Throwing standards out the window

September 24th, 2008 by exhuma.twn

This really seems to be a trend in software development. Especially on the Web. We have organisations like the W3C that continuously struggle to promote interoperability and standards.While developing I am trying to re-use as much of that knowledge as possible. Afterall, if someone already made the effort to solve a specific problem why should you rethink it again? And actively developing since the late ’90s I can safely say that I’ve seen my fair share of source code.

One thing I have realised is that in the past, developers seemed to care more about clean coding and standards.I have the impression that all this is seriously going down the drain since – let’s name it- the “Broadband Revolution”. Since then about everybody has an Internet connection at home and the number of wannabe web-developers skyrocketed. Now, if you google for JavaScript/HTML/whatever references you do not find one reference, you find hundreds. And about all of them seems to be written by somone who thinks to know better.

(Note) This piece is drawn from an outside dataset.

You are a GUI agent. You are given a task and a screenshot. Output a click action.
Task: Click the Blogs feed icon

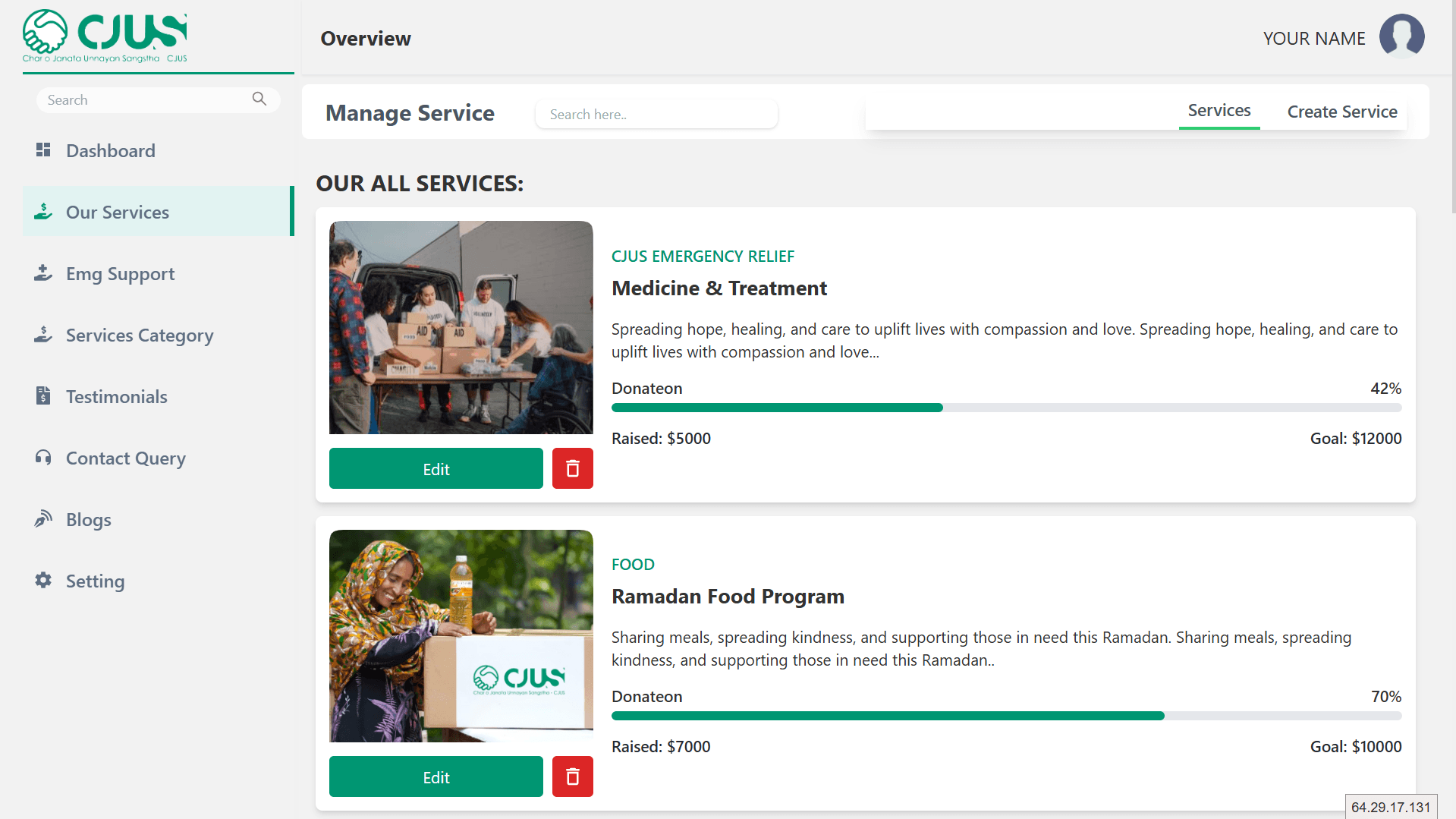(43, 519)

Why do these people re-invent the wheel by writing down on their web-space what’s already been written by domain-specialists? Are they trying to show the world just how “good” they really are? Are they looking for recognition on the web that they could not get in real life? Because, frankly, I would not have much respect for the work they do

Back to topic. About standards. Consider the following excerpt:

Note: The latest W3C method to connect an event handler to an event is to use the addEventListener method, similar to Java. However, this is not supported by Internet Explorer, and since Internet Explorer owns 96 percent of the browser market, we can ignore addEventListener.1

It’s statements like these that drive me up the wall. And it’s one of the first links I got back from google when looking into the ins and outs of event handling in modern browsers. I am all for education and educating new (web-)developers about how things should be done. And this simply is not the way! Stating that you should throw out all the standards, simply because the market leader does not support it is just wrong. With this train of thought, the standards will never be adopted properly. Now this is the special case of Web-Browsers and JavaScript support, but this example easily spans over other areas as well.

Having a text like this in the top google hits surely gives newcomers the wrong idea.

I am honestly curious to see how the web evolves in the next few decades. But maybe I’m just too pessimistic and it will all turn out well. Time will tell!